> STUDY TEXT

Wow, go listen to Viola Davis' speech at the NAACP Image awards. I cried hard. She said that hell is when you find yourself at the end of your life: the person you became facing the person you could have become. That hit deep. That whole broadcast was filled with life and affirmation. Courage, and clear seeing. All the best qualities: strength, resilience, determination. Never giving up. I am a huge fan of how the Black community deals with the world. No wonder we still want them to save us from ourselves. I feel the same about the Jewish and Latino communities. I hate being white, I have to say. The peoples of the world don't make me feel that way, it is the actions of other white people that make me feel that way. Yeah, of course, not all white people. Just millions and millions of them, people who have not tried to pick up the tasks of the commons and do them fairly and justly. I'm very grateful to all of the people who have picked up their tools and tried to build a just world, and are still trying. It's not like we don't have the tools.

What would you have done if someone hadn't put their trauma on you? What would you have done if you hadn't been bullied, discouraged, blocked from finding your best self? What if you had been brave enough to do the things no one encouraged you to try? What if you hadn't given up when things seemed too hard? What makes you so afraid? What makes you so defensive? 

She said there is no man behind the curtain controlling your life. You already paid for your crown. 

I know she wasn't really speaking to me, a person who had plenty of privilege and opportunity to heal, plenty of support if I could have chosen to access it. The oppression I faced as a little white girl from the middle class was minor compared to the blocks people who are not seen as white feel every day of their lives. Even when they are celebrated for their efforts there are plenty of people ready to cut them down to some tiny place they don't choose to stand in. The amount of oppression for Black people during Black History Month this year was over the top, and you know it happens every damn day while we are just...doing other things. Complaining about the cost of mangos and avocados. 

I don't deserve her support and encouragement, though I have no doubt she would extend it to me, because she is kind in her fierceness. Many people are. I've felt their protection and seen them allow me to make mistakes that wounded others. I also watched a show about owning your mistakes and moving on, to restore your life and joy, without carrying that shame of doing something badly. Intellectually, I get it. Emotionally, I guess it is a practice I have to start doing every time I hear that self talk that cuts me down to a tiny place.

I've been reviewing some Board packets and minutes from previous years, yesterday 1990 and 2018. Packets full of committee reports, discussions, motions made, not made, reversed, and fought about. The market discourse was always, over the many decades, robust. We talked about everything, at the table, not hidden from the other members. We shared the work, and the blame if it was flawed work, and we repaired what we could and kept trying to do better. We didn't work as individuals subject to burning ourselves out, we worked as a community to share the load. And we wrote it all down.

> ACTIVITY 1
In the blog post about Viola Davis' speech, which two years of Board packets and minutes did the writer review yesterday?
> ACTIVITY 2
Reproduce the passage of the blog post about Viola Davis' speech starting with "What would you have done if someone" and going on through "for your crown.".
> ACTIVITY 3
Write the next part of the blog post about Viola Davis' speech, picking up after its final sentence.
The lines placed after this note are not needed.

> AVAILABLE DATA
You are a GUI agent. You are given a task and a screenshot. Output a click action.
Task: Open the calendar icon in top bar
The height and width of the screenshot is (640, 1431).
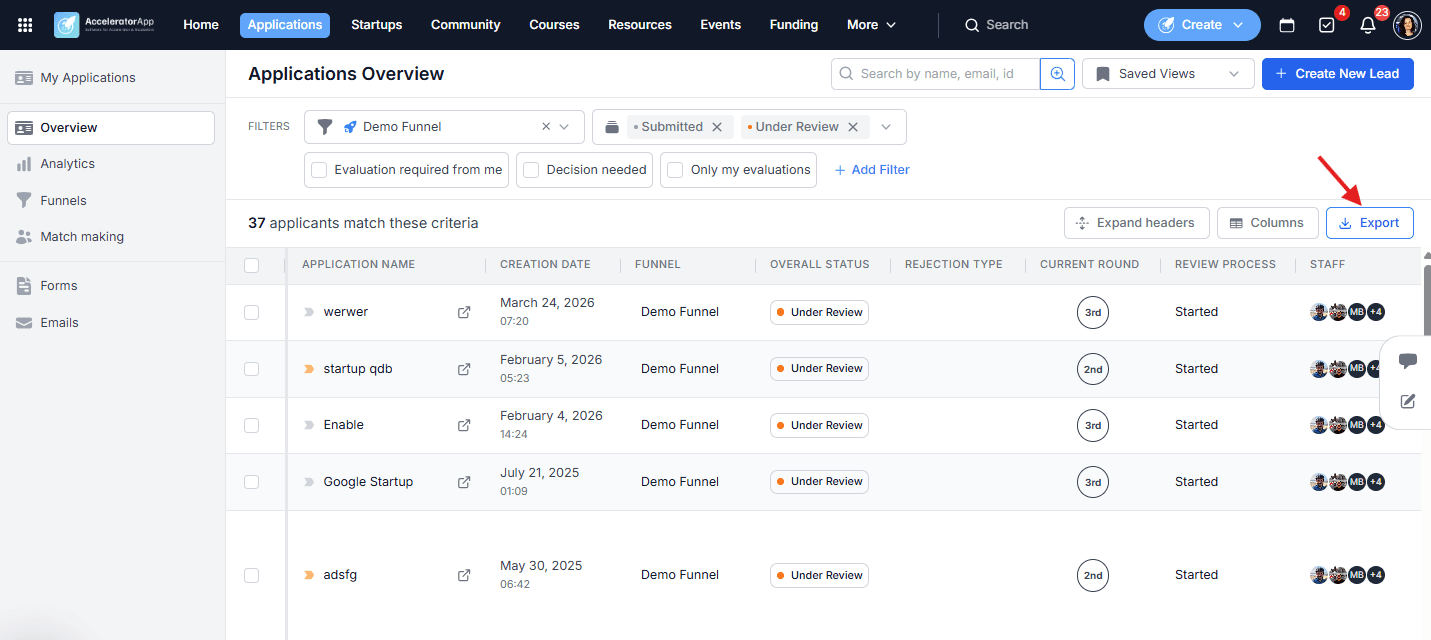pos(1287,25)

> TASK OUTPUT 1
1990 and 2018.

> TASK OUTPUT 2
What would you have done if someone hadn't put their trauma on you? What would you have done if you hadn't been bullied, discouraged, blocked from finding your best self? What if you had been brave enough to do the things no one encouraged you to try? What if you hadn't given up when things seemed too hard? What makes you so afraid? What makes you so defensive? 

She said there is no man behind the curtain controlling your life. You already paid for your crown.

> TASK OUTPUT 3
There were 36 separate items in just this typical month, November 2018, including eleven reports plus separate minutes from task forces and committees. Eleven Committees and Task Forces.  Research the GM had done, the census, the financial report, the Annual Meeting preparatory packet, everything from planning for the 50th Anniversary, which we celebrated in 2019, to a Board Self-evaluation, with Task forces working on the Downtown and Park Blocks redesign process, The Street Team which developed the Guidebook, and a proposal for a website rebuild which we did then spend $10 grand on. No withdrawal from savings for any of all that. We weren't making any more money then, we were simply being managed by a professional with skills. With a staff she trained to do what needed doing. She trained the Advertising Manager, the Site Crew, the other support staff. She handled things. She earned that salary. 

Collaboration was a given. Many people came aboard because it was a pleasure to be in meetings where things were done and respect was maintained. We had fun, we made tons of improvements, and we frequently shared our history as we approached that celebration. We planned a party that we never got to have, and which people paid for and were never reimbursed. That didn't happen because of the pandemic. All of it continued just fine throughout the pandemic, even when we couldn't meet and lost the first ten markets of 2020. When we lost that manager, we did falter, but not so much until this current power structure decided that they'd get behind this mismanagement no matter what.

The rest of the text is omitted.